[SOURCE DATA Boundary: Start]
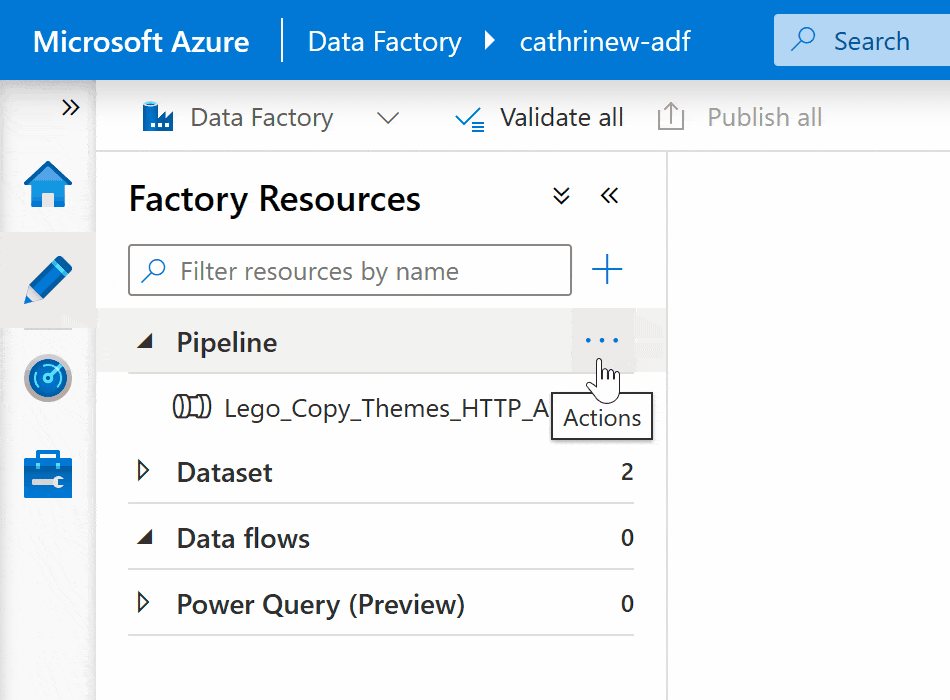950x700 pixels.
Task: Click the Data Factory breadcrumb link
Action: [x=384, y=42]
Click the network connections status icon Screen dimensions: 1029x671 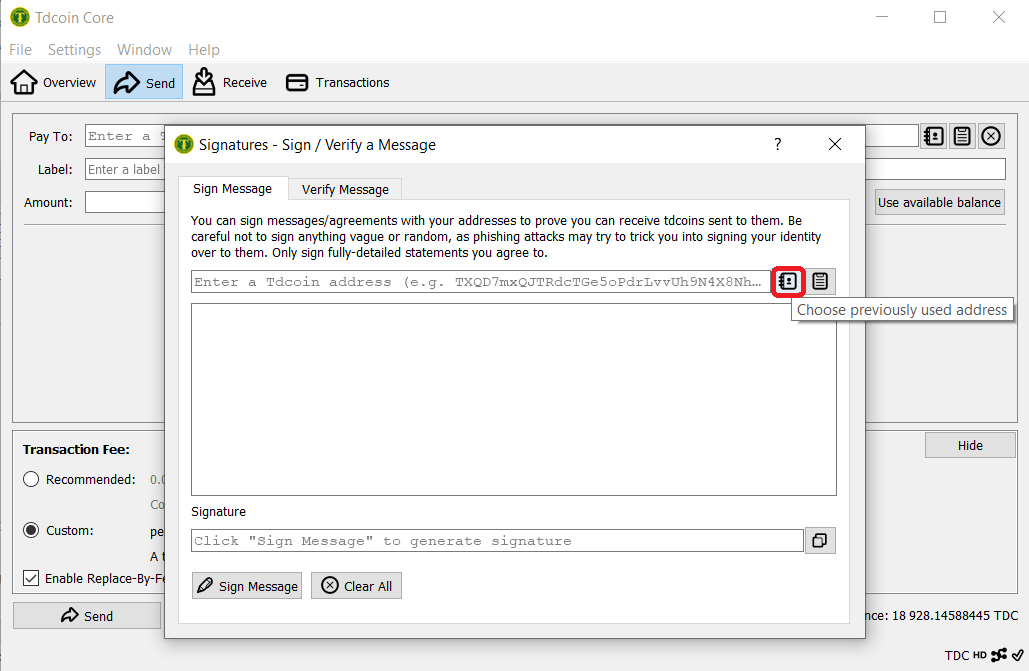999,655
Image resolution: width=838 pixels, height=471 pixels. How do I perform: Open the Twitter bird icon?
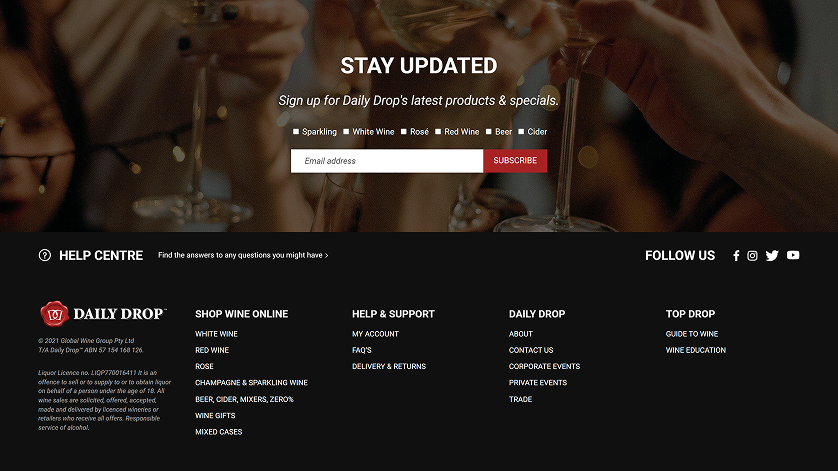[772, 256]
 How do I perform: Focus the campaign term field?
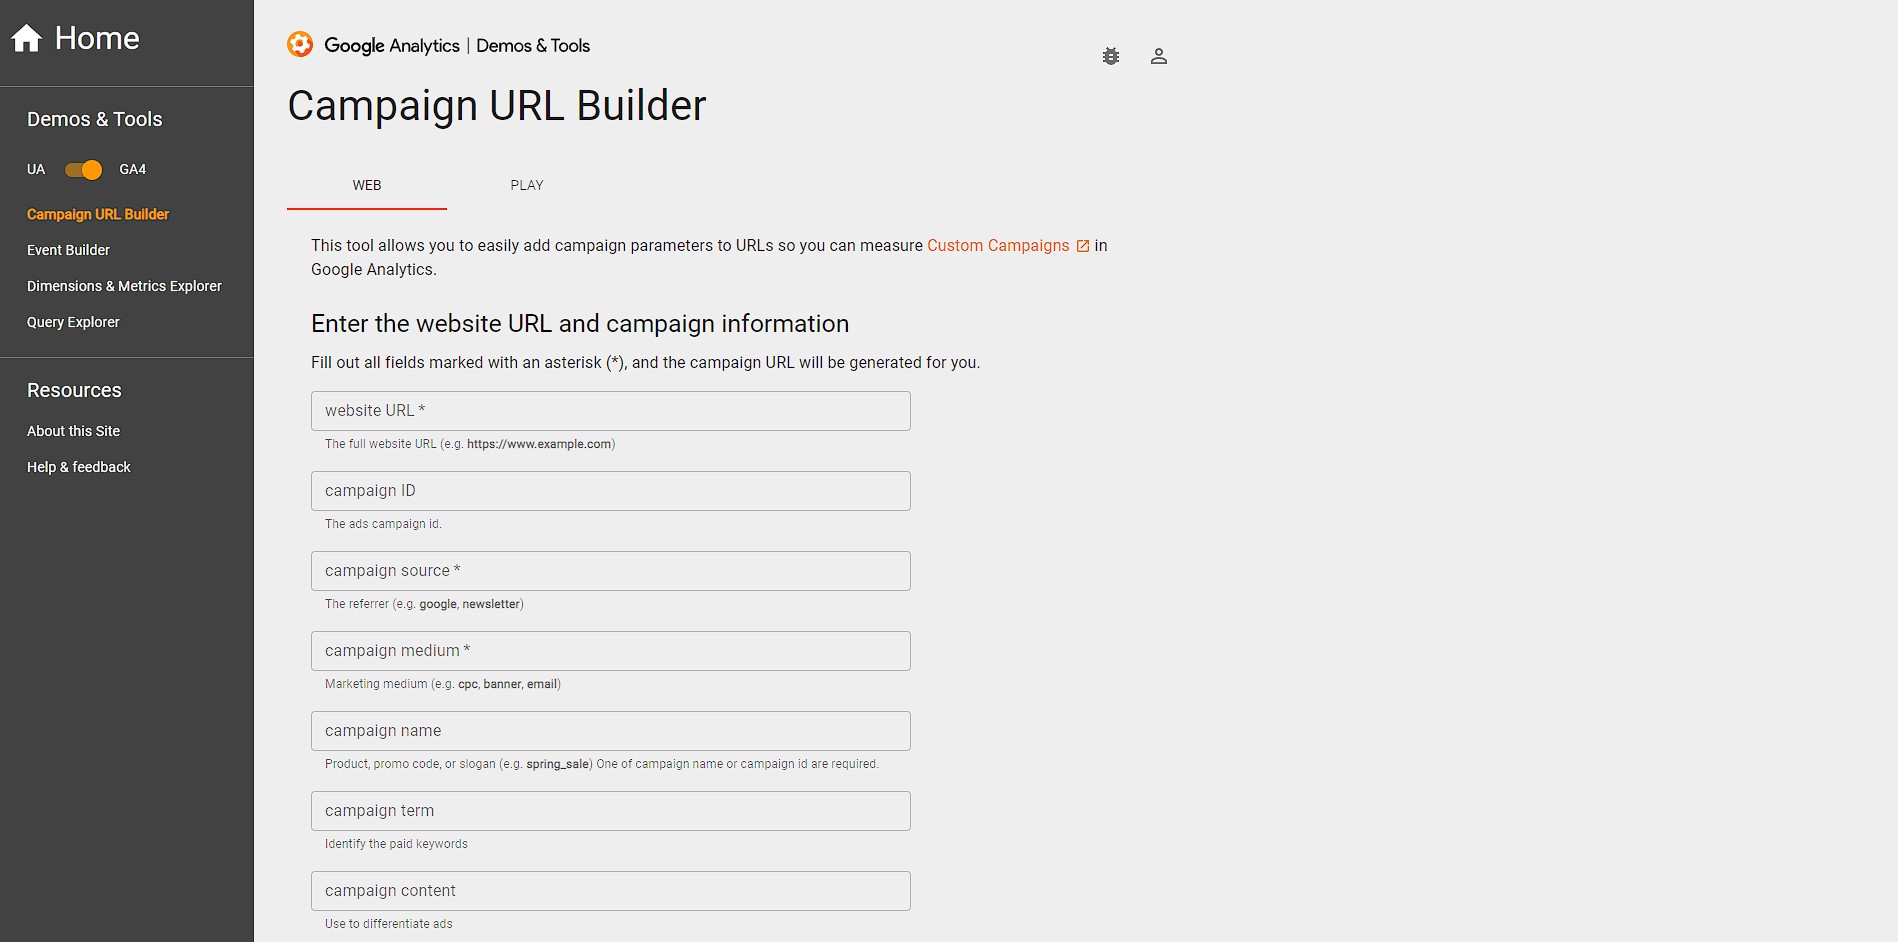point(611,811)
[SOURCE DATA Boundary: End]
[SOURCE DATA Boundary: Start]
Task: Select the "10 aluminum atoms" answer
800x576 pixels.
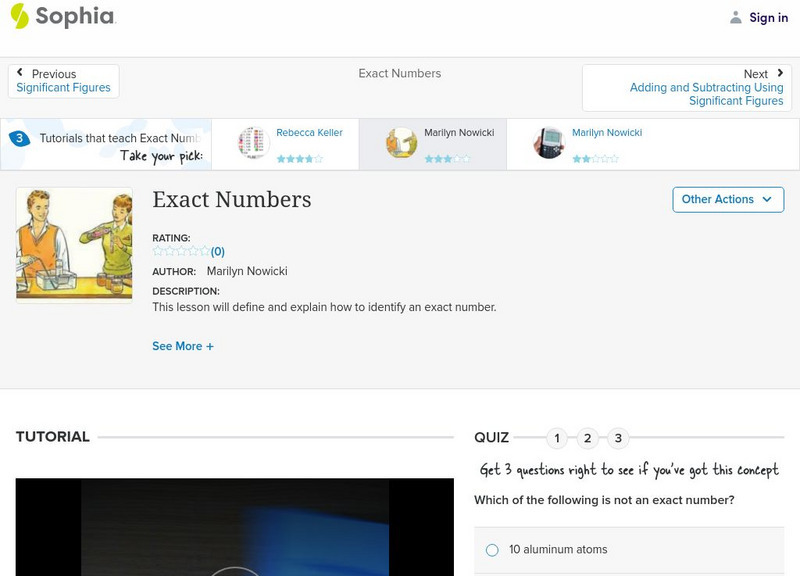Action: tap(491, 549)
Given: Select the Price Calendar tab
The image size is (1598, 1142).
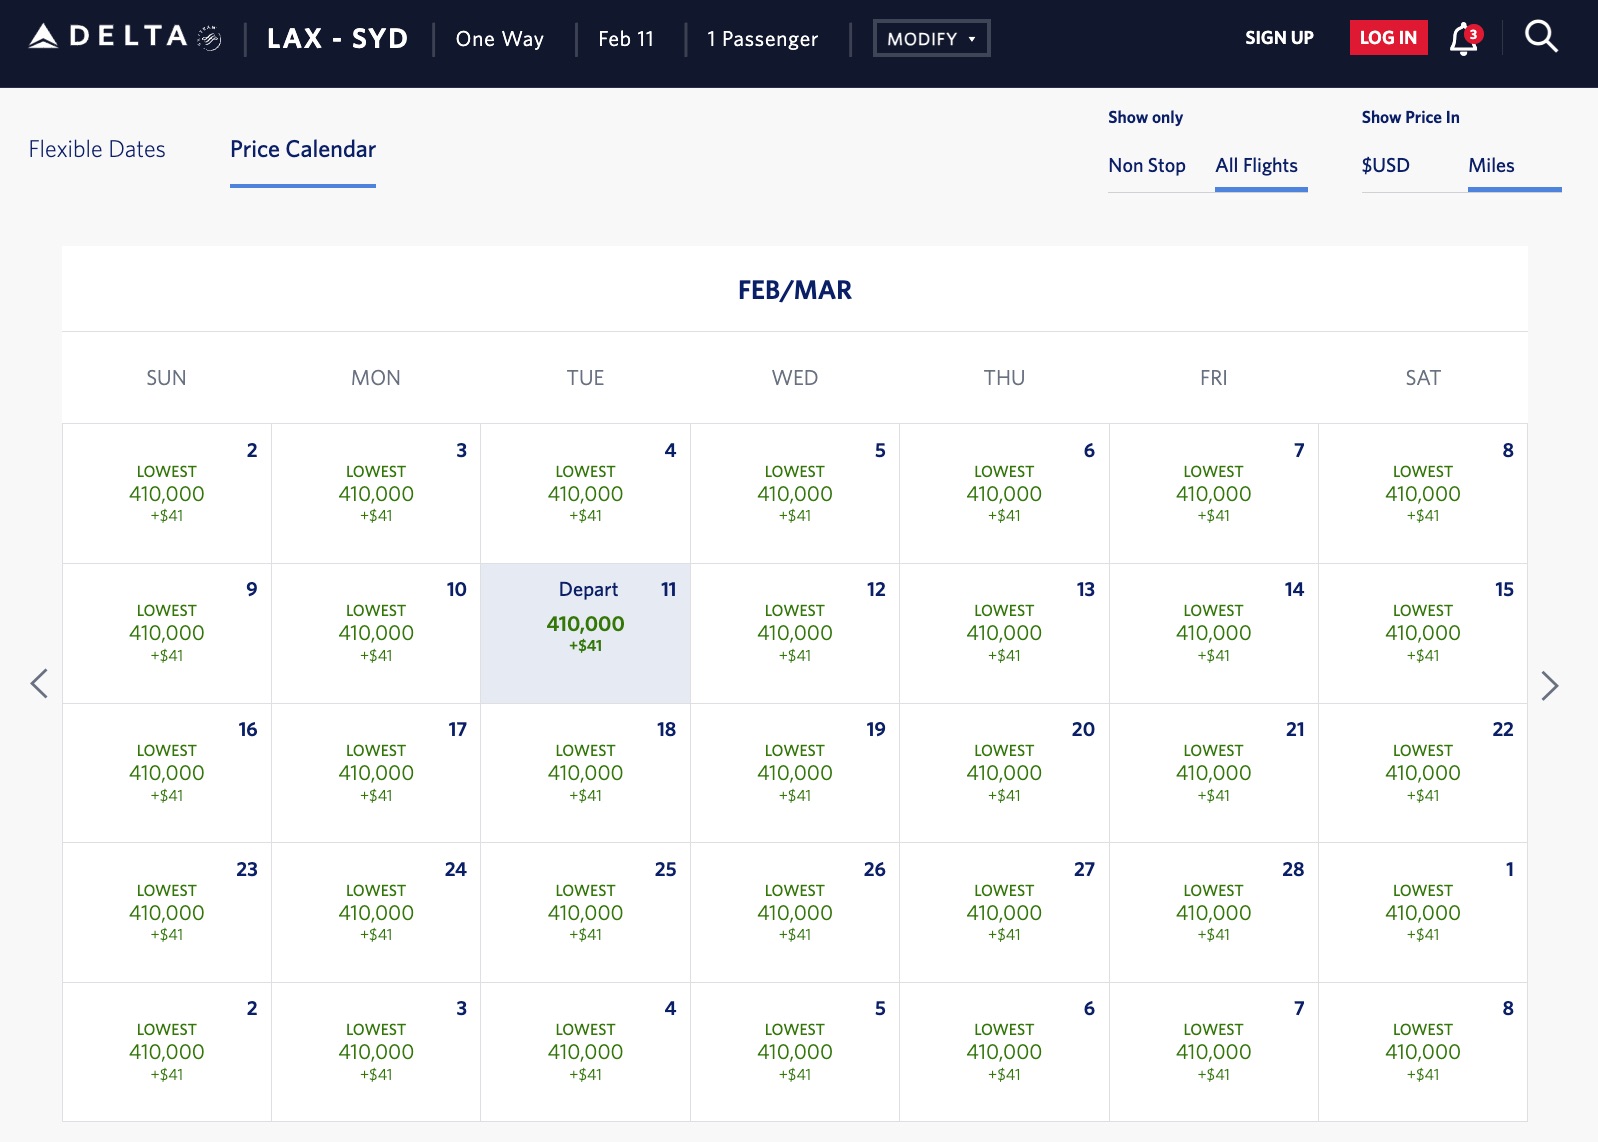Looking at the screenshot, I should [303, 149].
[SOURCE DATA Boundary: End]
## [TASK DIRECTIONS]
The expected answer is each line of the records above that includes the string "Select".

## [ANSWER TO THIS PROBLEM]
Task: Select the "10 aluminum atoms" answer
Given: Select the Price Calendar tab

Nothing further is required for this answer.